Facing the rate challenge

The Chinese are returning to Hong Kong, but this is not relieving agents of challenges they face with dynamic room rates, finds Prudence Lui

While the rebound of mainland Chinese traffic in 2H2017 uplifted the hotel business in Hong Kong, fluctuating and dynamic room rates remain a concern in the travel industry.

Last year, average room occupancy grew 2.3 per cent to 90.8 per cent and average room rates increased 3.4 per cent to HK$1,220 (US$155). And in April this year, average room occupancy hit 92.4 per cent with average room rates up by 13.3 per cent to HK$1,396.

The new Hong Kong-Zhuhai-Macau Bridge is likely to shore up Chinese traffic into the city

Some in the industry anticipate further growth in Chinese traffic following the Hong Kong-Zhuhai-Macau Bridge and Express Rail Link, heightening concerns of rate increases and fluctuations.

This is an especially salient matter for agents such as PC Tours and Travel’s general manager Cary Chiu, faced with the challenge of dynamic pricing with the rise of OTAs and direct booking.

“Hotels have scrapped traditional contracts for room allotment arrangements. Room rates can be double the contract rate after the cut-off period. Some hotels even ask us to tell clients to switch travel dates in order to suit the available room dates,” Chiu said.

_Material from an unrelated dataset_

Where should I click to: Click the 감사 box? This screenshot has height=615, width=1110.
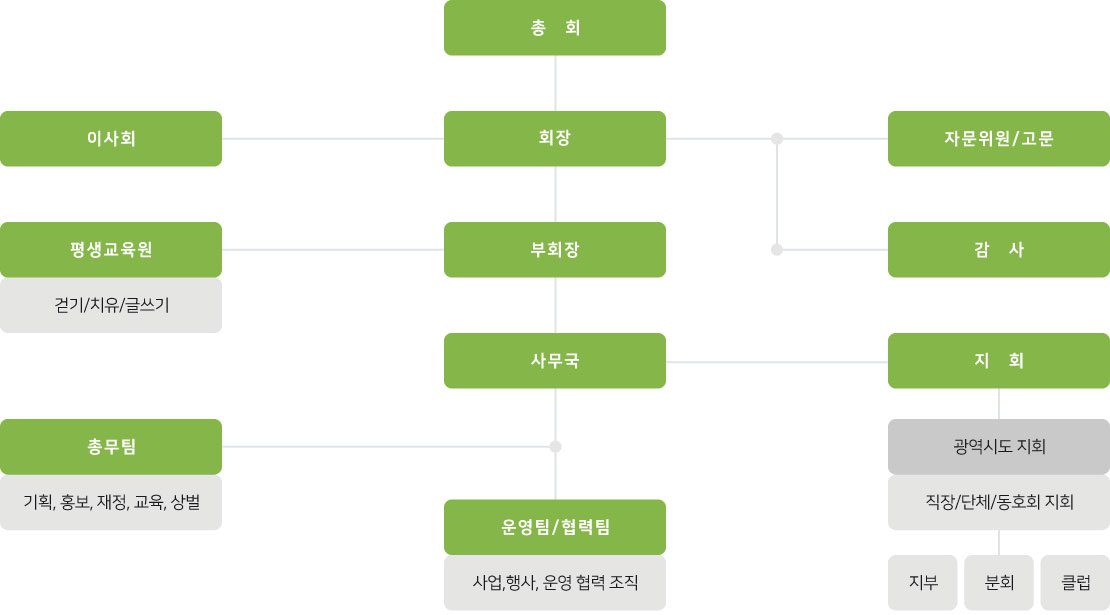[x=999, y=250]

“As a B2B operator, how can I sell rooms to overseas agents with a markup, when clients can book direct? We can’t do much and just pray for ourselves,” he lamented.

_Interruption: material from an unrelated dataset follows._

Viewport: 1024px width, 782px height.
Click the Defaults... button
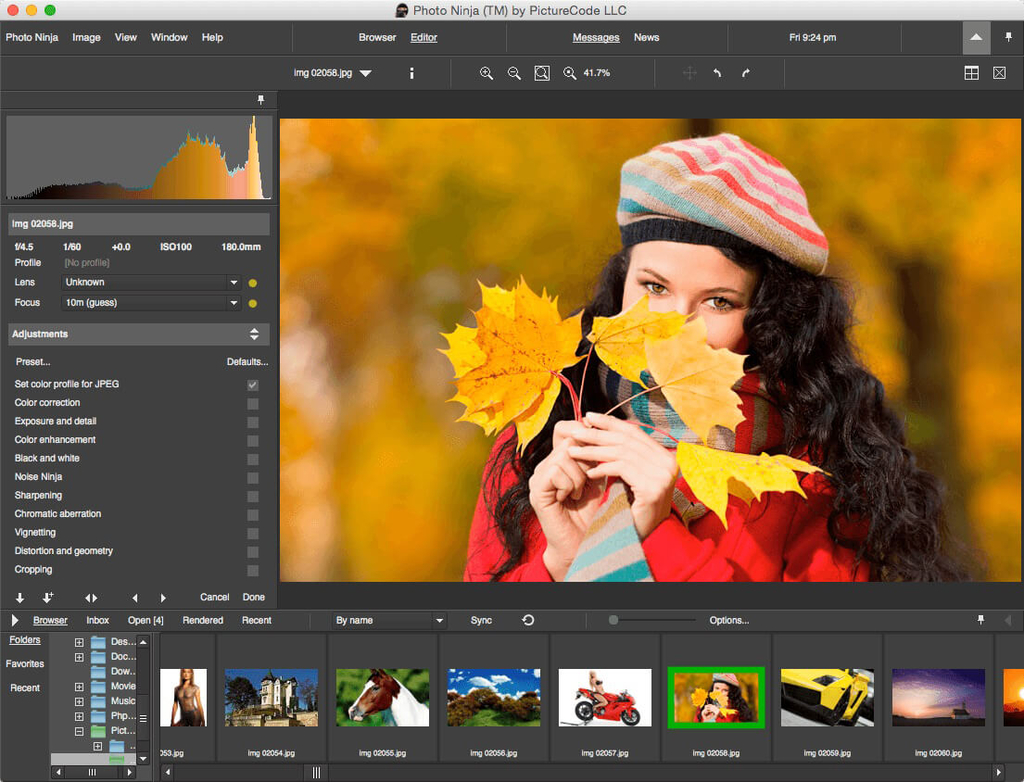[x=247, y=362]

“So far, only local hotels still stick to contract rate with us to promote their brand overseas but in the long term, I don’t think this partnership will last long once they establish their name with overseas clients.”

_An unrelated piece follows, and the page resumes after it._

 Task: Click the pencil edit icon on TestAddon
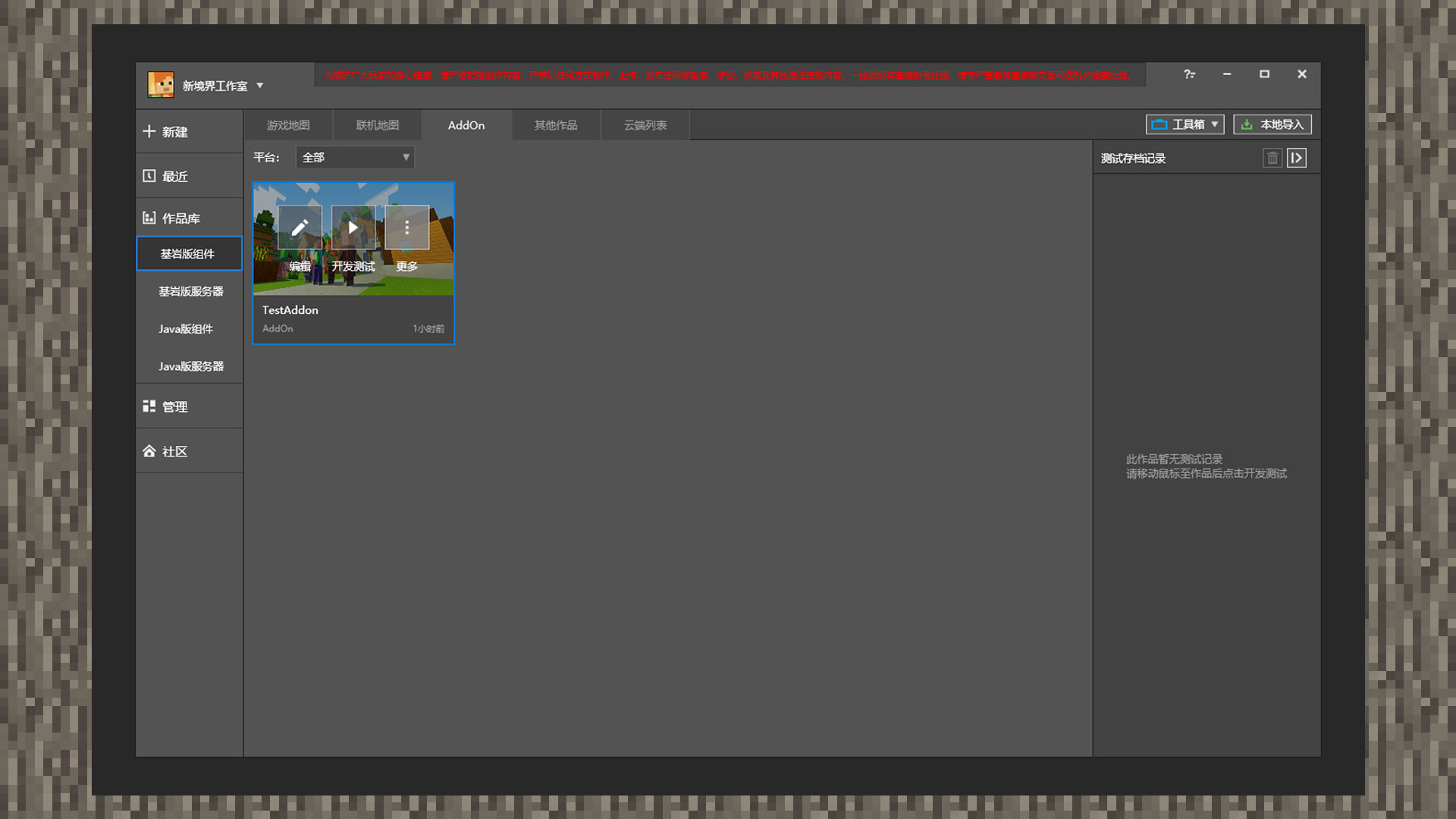click(x=300, y=228)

Simple Travel Services’ director Vandana Sachdeva pointed out that fluctuating room blocks and rates, while not a new trend, pose an added challenge for markets such as India.

She said: “It becomes more challenging (for the Indian market) as the contracts signed for a period go for a toss and then the agents in India lose trust in DMCs as the quotes given don’t hold any value after a period of time.

“With greater connectivity, the mainland market is bound to overtake other markets. The hotels need to evaluate which market/business they would like to support in the long run. If short-term profit is the only objective then it will definitely have an impact on the hotels in the long run when the Chinese market dips during any economic downturn,” Sachdeva added.

While Chiu is sceptical that the new connectivity infrastructure would drive up hotel demand, since easy accessibility promotes same-day return, he still welcomes new hotel supply especially in the underserved four-star category.